The method achieves state-of-the-art accuracy with faster inference speeds while supporting complex structures including buildings with holes.

PolyR-CNN is an end-to-end, polygon-capable Region-based Convolutional Neural Network (R-CNN) explicitly designed to predict both bounding boxes and vectorized polygonal building outlines directly from remotely sensed imagery. This method avoids the conventional multi-stage and complex specialized architectures typical of prior work, using a unified pipeline that leverages only Region of Interest (RoI) features and a novel vertex proposal feature scheme to directly regress ordered building polygons alongside standard detection outputs.
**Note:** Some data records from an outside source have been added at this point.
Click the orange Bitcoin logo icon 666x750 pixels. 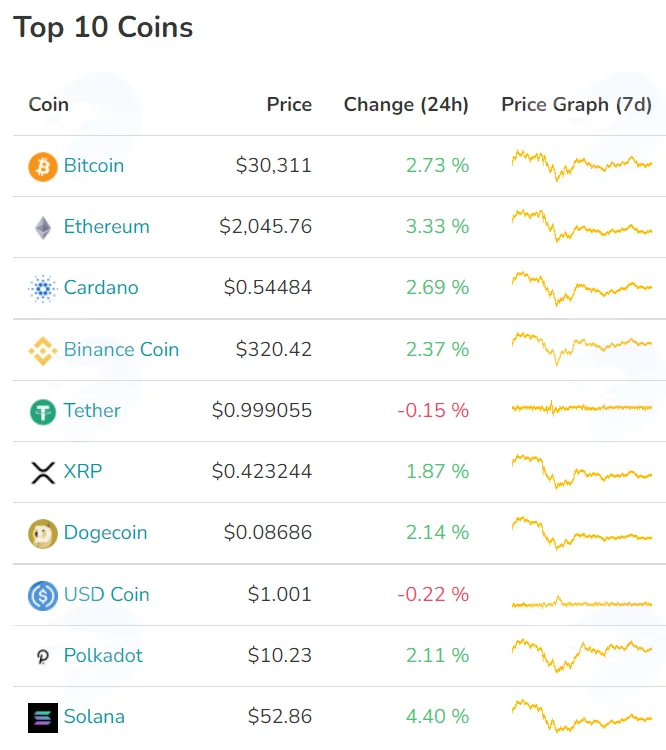[x=43, y=166]
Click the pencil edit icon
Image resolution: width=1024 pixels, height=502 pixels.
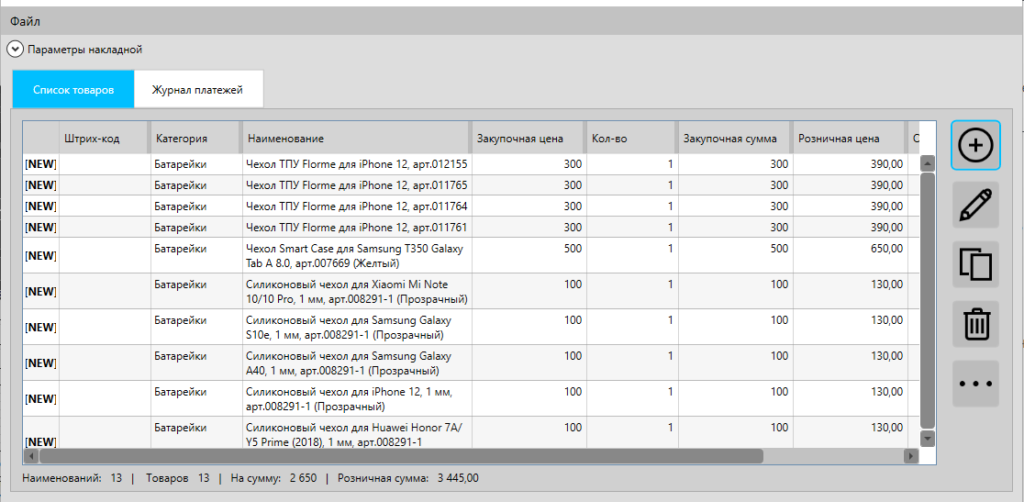(975, 205)
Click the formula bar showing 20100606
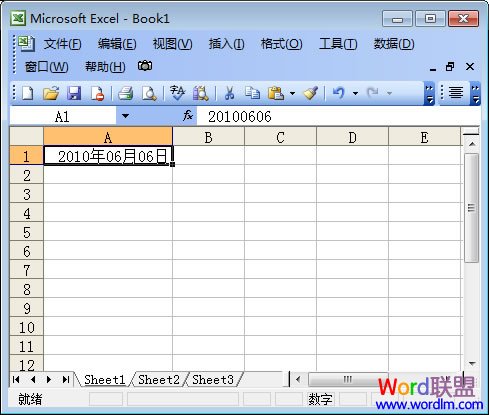489x415 pixels. tap(338, 116)
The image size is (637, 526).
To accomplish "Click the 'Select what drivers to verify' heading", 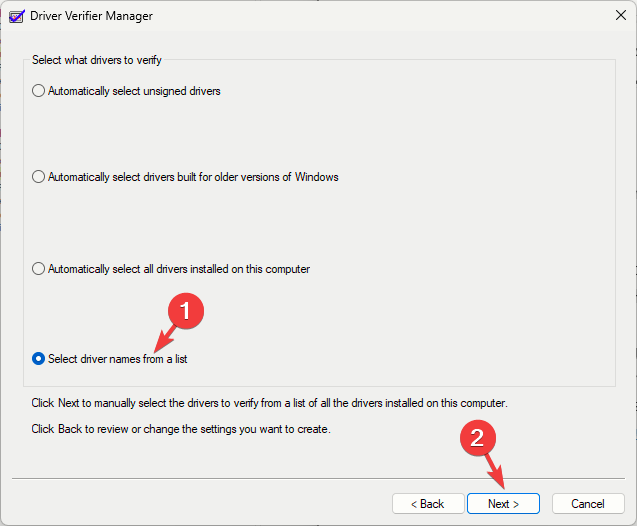I will pos(95,60).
PolyR-CNN demonstrates state-of-the-art efficiency and accuracy trade-offs in large-scale benchmarks, supports extraction of buildings with holes, and is agnostic to the use of semantic segmentation priors (Jiao et al., 2024).

1. End-to-End Architecture and Workflow

PolyR-CNN processes an input image through a standard backbone (e.g., ResNet-50, Swin-Base) with a Feature Pyramid Network (FPN), producing multi-scale features $P_2,\ldots,P_5$ . The method initializes $N$ proposal boxes (centered at $(0.5, 0.5)$ , size $(1, 1)$ ) and corresponding $N$ proposal polygons ( $M$ uniformly distributed vertices).

For $L=6$ sequential layers, the following steps are performed:

RoIAlign: Extracts RoI feature $F_{\mathrm{roi}} \in \mathbb{R}^{C \times h \times w}$ for each proposal box.
Vertex Proposal Feature: Computes a compact representation $f_\mathrm{vtx} \in \mathbb{R}^C$ from the current proposal polygon via a feedforward network (FFN) and a self-attention block.
Feature Guidance: Dynamically modulates two $1\times1$ convolutional layers on $F_{\mathrm{roi}}$ using parameters from $f_\mathrm{vtx}$ , followed by a self-attention block for interaction among all $N$ RoI features.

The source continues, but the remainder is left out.